Beck y Ellis (1985) sugieren que las reacciones emocionales son el resultado de la forma en que se estructura la realidad. Cuando una persona está de mal humor puede ser que esté interpretando todos los sucesos como peligrosos; así, por ejemplo, piensa que no va a sacar nada en los estudios, que su actividad laboral carece de atractivo, que es inútil en su especialidad, que su familia no le apoya ni le entiende, que es una persona desgraciada y desilusionada, etc.
Según Beck y Ellis (1985), el dolor emocional crónico puede considerarse como el subproducto de un sesgo sistemático de la visión del mundo. Para el sujeto depresivo, por ejemplo, cua quier suceso es una oportunidad para percibirse a sí mismo falto de algo. La persona ansiosa tiende a ver cualquier inocente suceso como amenazador; estas amenazas hacen estallar las respuestas de alarma («combate o huida») que él denomina ansiedad, lo que de mantenerse de forma crónica
puede dar lugar en última instancia a problemas de úlcera gástrica, hipertensión y otros síntomas fisiológicos.
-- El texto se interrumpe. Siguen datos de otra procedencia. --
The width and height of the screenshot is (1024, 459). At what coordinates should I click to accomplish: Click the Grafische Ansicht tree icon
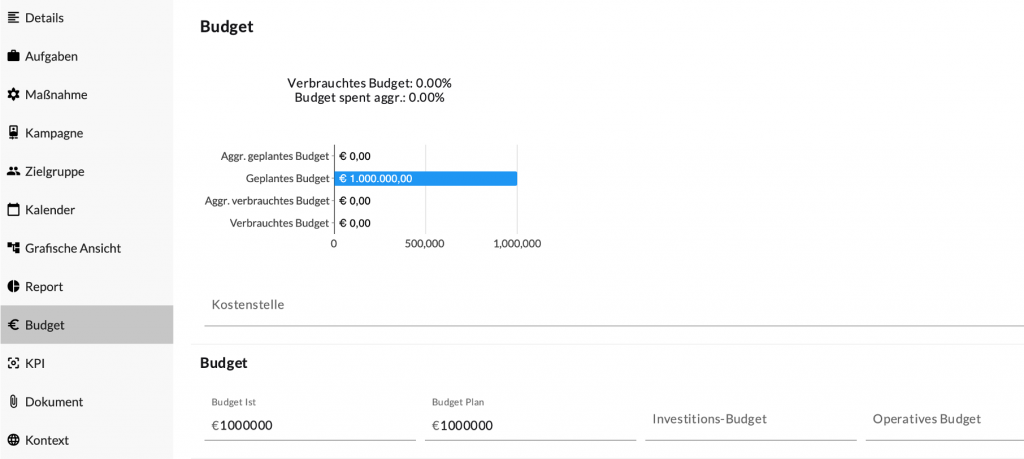pos(13,248)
En el mal humor se establece un circuito de retroalimentación negativo entre la mente y el cuerpo; cada uno de ellos influye y reacciona ante el otro con un patrón intensificador de activación. Así, por ejemplo, cuando el cuerpo se encuentra tenso, producto del mal humor, el sujeto piensa: «me estoy poniendo ansioso y de muy mal humor»; entonces el cuerpo reacciona a este sentimiento con una activación psicofisiológica aún mayor, observando un incremento en el ritmo cardíaco y en la transpiración y , por lo tanto, el individuo piensa: «voy a estallar y explotar; no quiero ver a nadie delante», etc.
Insistimos, finalmente, en la eficacia terapéutica del «buen humor» y del «sentido del humor» para combatir miedos crónicos, reacciones de ansiedad interpersonal, vivencias de angustia, situaciones amenazadoras y cualquier tipo de estrés capaz de inducir trastornos psicofisiológicos.